Adding insult to injury, Goff said, turnout was quite low among Democratic voters in the city.
“Even in Democratic strongholds and more progressive spaces in New York state that we would’ve assumed would’ve been supportive of these measures, people didn’t show up,” Goff said. “And when New Yorkers don’t engage in civic life and sort of take our democracy for granted, we see what happens.”
The failure of redistricting proposal has many consequences, expert Jeffrey Wice said. Redistricting just won’t be done in time for next June’s primary. Even worse, prisoners will be counted in the areas where they’re incarcerated rather than their last place of residence in congressional redistricting, meaning locations with prisons will have artificial population advantages.
The amendment would’ve moved up the final deadline for the state’s Independent Redistricting Commission to finish drafting state legislative and congressional district maps to Jan. 15. This would’ have given the legislature enough time, Wice said, to approve the maps before the June primary kicks off in early March. Without the amendment, the final deadline is Feb 28 — a week before petitioning starts.
Now lawmakers must find another way to stop redistricting from interfering with the primary, Wice said, but there’s little to no interest in moving the election back from June.
“We all want to have a spring primary,” Wice said. “The question becomes, when will a plan be finalized? And will any kind of accommodations need to be made to continue to hold the spring primary?”

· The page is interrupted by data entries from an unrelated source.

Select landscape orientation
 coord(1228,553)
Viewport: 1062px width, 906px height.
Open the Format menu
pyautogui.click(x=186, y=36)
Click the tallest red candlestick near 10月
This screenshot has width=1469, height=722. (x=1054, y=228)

The best solution, Goff said, is to shorten the petitioning period and lower the number of signatures required for ballot access.
“I think adjusting those things will help candidates navigate this weird timeline that we’re now on, but serves the interests of the voters in the best possible way,” Goff said.

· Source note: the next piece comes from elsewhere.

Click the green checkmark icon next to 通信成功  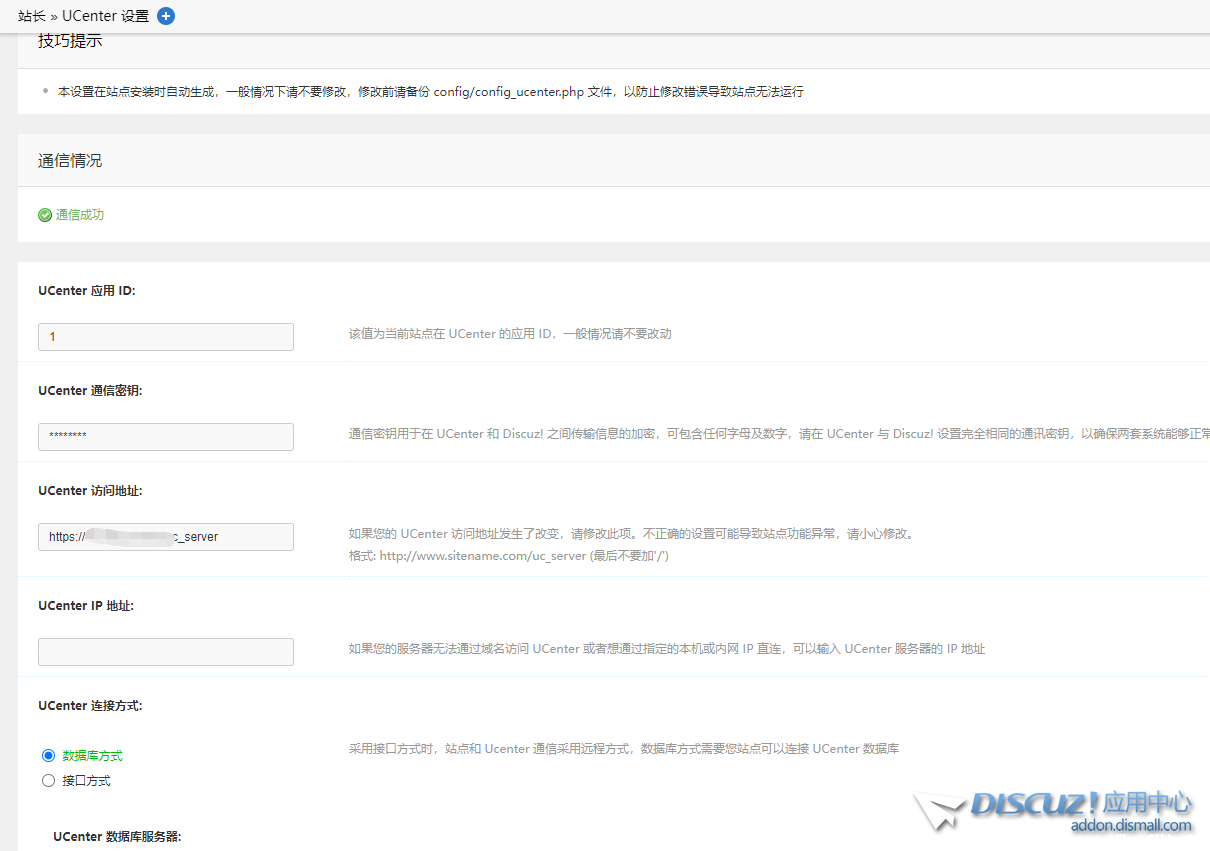pyautogui.click(x=45, y=215)
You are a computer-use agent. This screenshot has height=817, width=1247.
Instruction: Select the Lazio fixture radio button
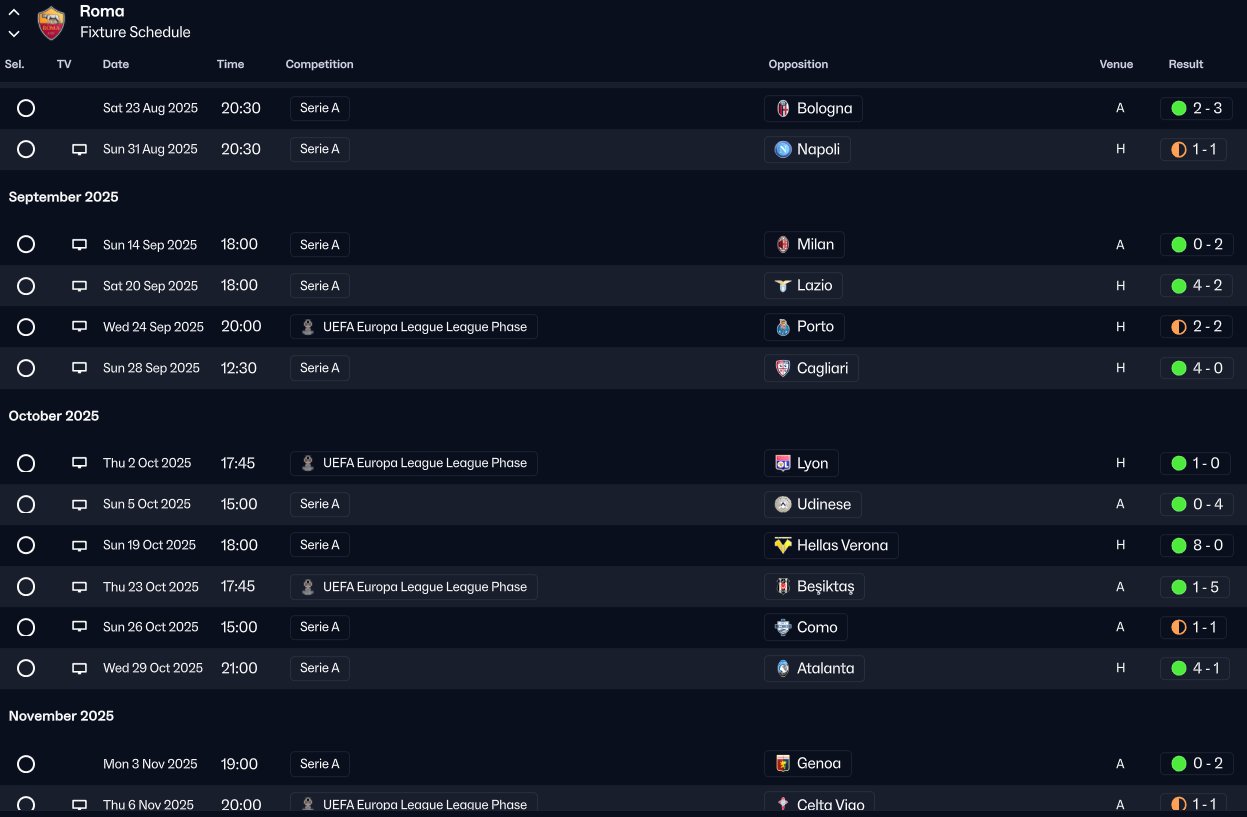point(26,286)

The proposal defeats could be a major setback for good government groups like Common Cause, which have been pushed for same-day voter registration and no-excuse absentee voting for years.
If it had passed, one of the proposals was intended to eliminate the constitutional requirement that people register to vote at least 10 days before an election. Currently the state deadline to register is actually 25 days before an election. This would’ve cleared the way to pass legislation that allows for registration same-day.

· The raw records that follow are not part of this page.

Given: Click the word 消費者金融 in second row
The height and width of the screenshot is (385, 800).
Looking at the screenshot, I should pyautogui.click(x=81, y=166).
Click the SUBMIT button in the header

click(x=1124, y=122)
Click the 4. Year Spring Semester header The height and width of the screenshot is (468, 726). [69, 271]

“The passage of Prop 3 would’ve allowed us to increase the amount of time voters had to register before an election,” Goff said. “And now we won’t have that, unfortunately. So, we will work on a legislative solution to deal with the 25-day voter registration cut off. But it means we are one step further from the potential goal of same-day registration.”
Prop 4 was intended to eliminate the need for voters to provide an excuse to receive an absentee ballot. The very narrow list of excuses voters can use include proving they have an illness or that they will be out of the county they vote in on election day.
Near the beginning of the pandemic, then-Gov. Andrew Cuomo signed an executive order allowing voters to request absentee ballots based on a fear of contracting the coronavirus. This option quickly became popular, Goff said, with between 20 and 30 percent of voters choosing to mail in their choices.
The executive order, which has been extended through legislation, is set to expire at the beginning of next year.
“We will revert to the pre-pandemic world of highly restrictive excuse absentee voting,” Goff said. “The freedoms that New York voters have taken advantage of during the pandemic— which is sort of a very modified version of no-excuse absentee voting — will disappear.”
Assemblyman Jeffrey Dinowitz says he’ll introduce a bill extending expanded absentee voting through 2024.
For voting rights advocates looking to get these amendments passed, it’s back to square one, Goff said. The proposals will have to be reintroduced in the state legislature and be passed in two consecutive legislative sessions before they could go before voters again.
The earliest that can be completed? Unfortunately for Goff and others behind the proposal, 2023.